Karim WADE recalé par le Conseil constitutionnel : Le PDS parle de « coup d’État pré-électoral » (communiqué)

Le Parti Démocratique Sénégalais (PDS) et la Coalition K24 dénoncent avec la plus grande virulence le coup d’État pré-électoral orchestré par le Conseil Constitutionnel.

La récente tentative d’élimination de Karim WADE de la course présidentielle est une manœuvre inacceptable visant à faciliter l’ascension du très impopulaire premier ministre Amadou BA.

Tous les pronostics suggèrent que face à un scrutin libre et honnête, Amadou BA serait incontestablement battu par Karim WADE.

Karim WADE, né binational, n’a jamais opté pour la nationalité française héritée de ses parents, contrairement à plusieurs figures des régimes qui se sont succédé depuis l’indépendance et dont les femmes vont accoucher aux Etats-Unis ou en Europe afin que leurs enfants obtiennent la nationalité d’un pays autre que le Sénégal.

Pour se mettre en règle avec les conditions imposées à une candidature à l’élection présidentielle, la renonciation à la nationalité française a été faite en 2018 par Karim Wade.

Restée sans réponse, elle a été renouvelée par déclaration de perte de nationalité le 26 octobre 2023, soit 2 mois avant la déclaration sur l’honneur du 21 Décembre 2023, comme le prévoit expressément la loi française et attestée par le consul de l’ambassade de France au Qatar.

Face à cette injustice flagrante, le PDS et la Coalition K24 exigent la réintégration immédiate de Karim WADE sur la liste des candidats à la présidentielle du 25 février 2024.

Nous engagerons tous les recours possibles, notamment devant la Cour de justice de la CEDEAO, pour rétablir Karim WADE dans ses droits.
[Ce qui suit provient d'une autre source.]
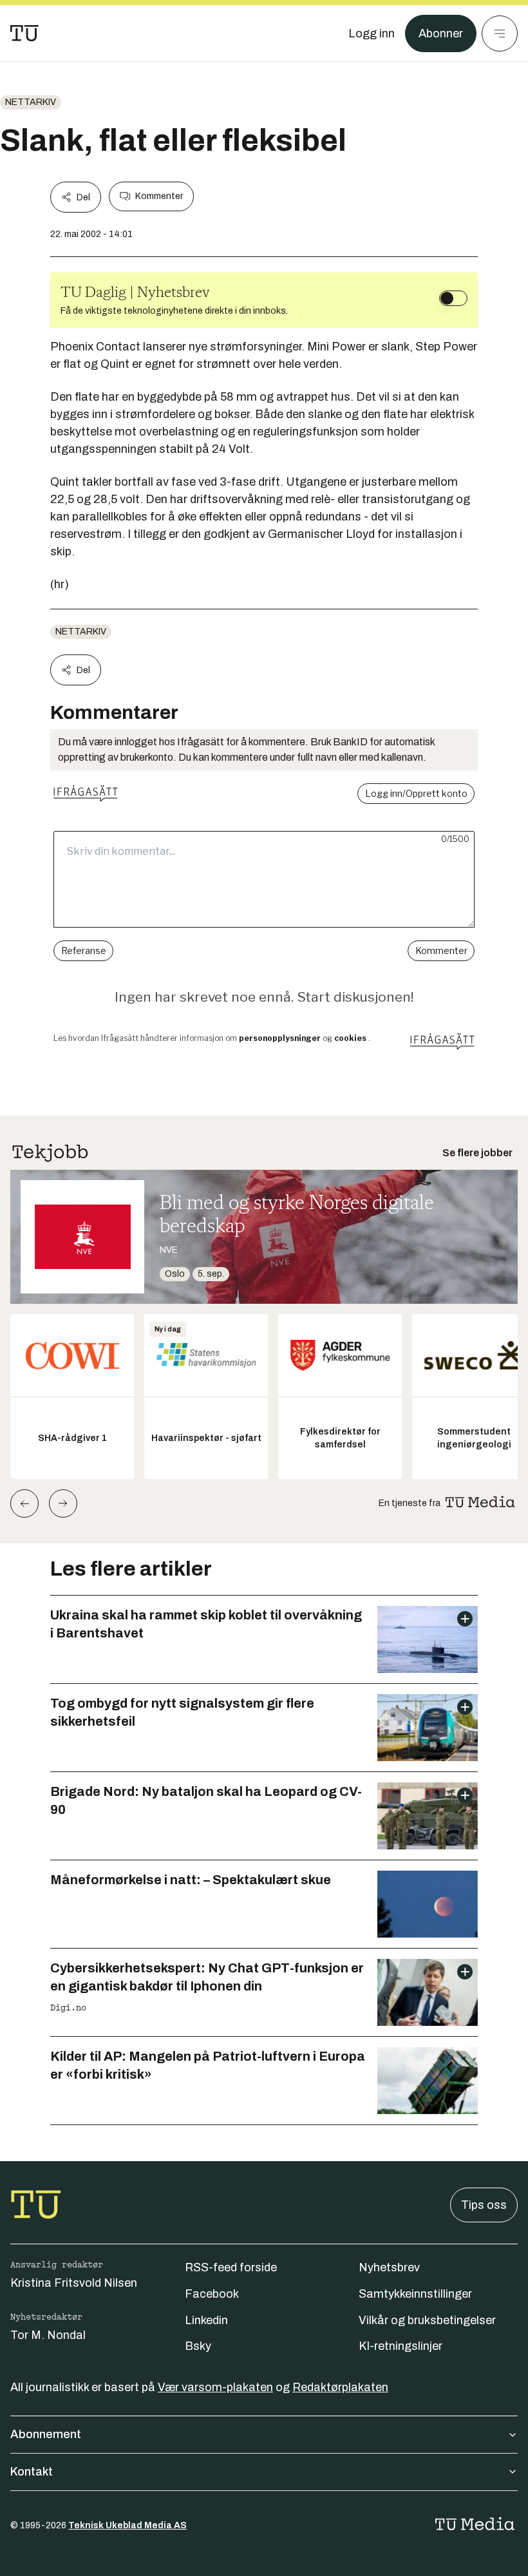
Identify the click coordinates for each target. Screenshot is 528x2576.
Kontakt (31, 2471)
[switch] (453, 298)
Nous soutenons la demande des députés du PDS de créer une commission parlementaire pour enquêter sur les circonstances de cette disqualification, notamment sur les soupçons de conflits d’intérêts, de corruption et de collusion au sein du Conseil Constitutionnel.

Des figures comme Farba NGOM et Abdou Latif COULIBALY jouent des rôles douteux avec certains membres du Conseil.

Cette situation inédite porte atteinte à notre démocratie et à l’intégrité du prochain scrutin. Nous demandons au Président Macky SALL de prendre des mesures immédiates pour remédier à cette crise, notamment en révoquant le Premier Ministre Amadou BA, qui utilise son pouvoir pour manipuler l’élection et éliminer des candidats.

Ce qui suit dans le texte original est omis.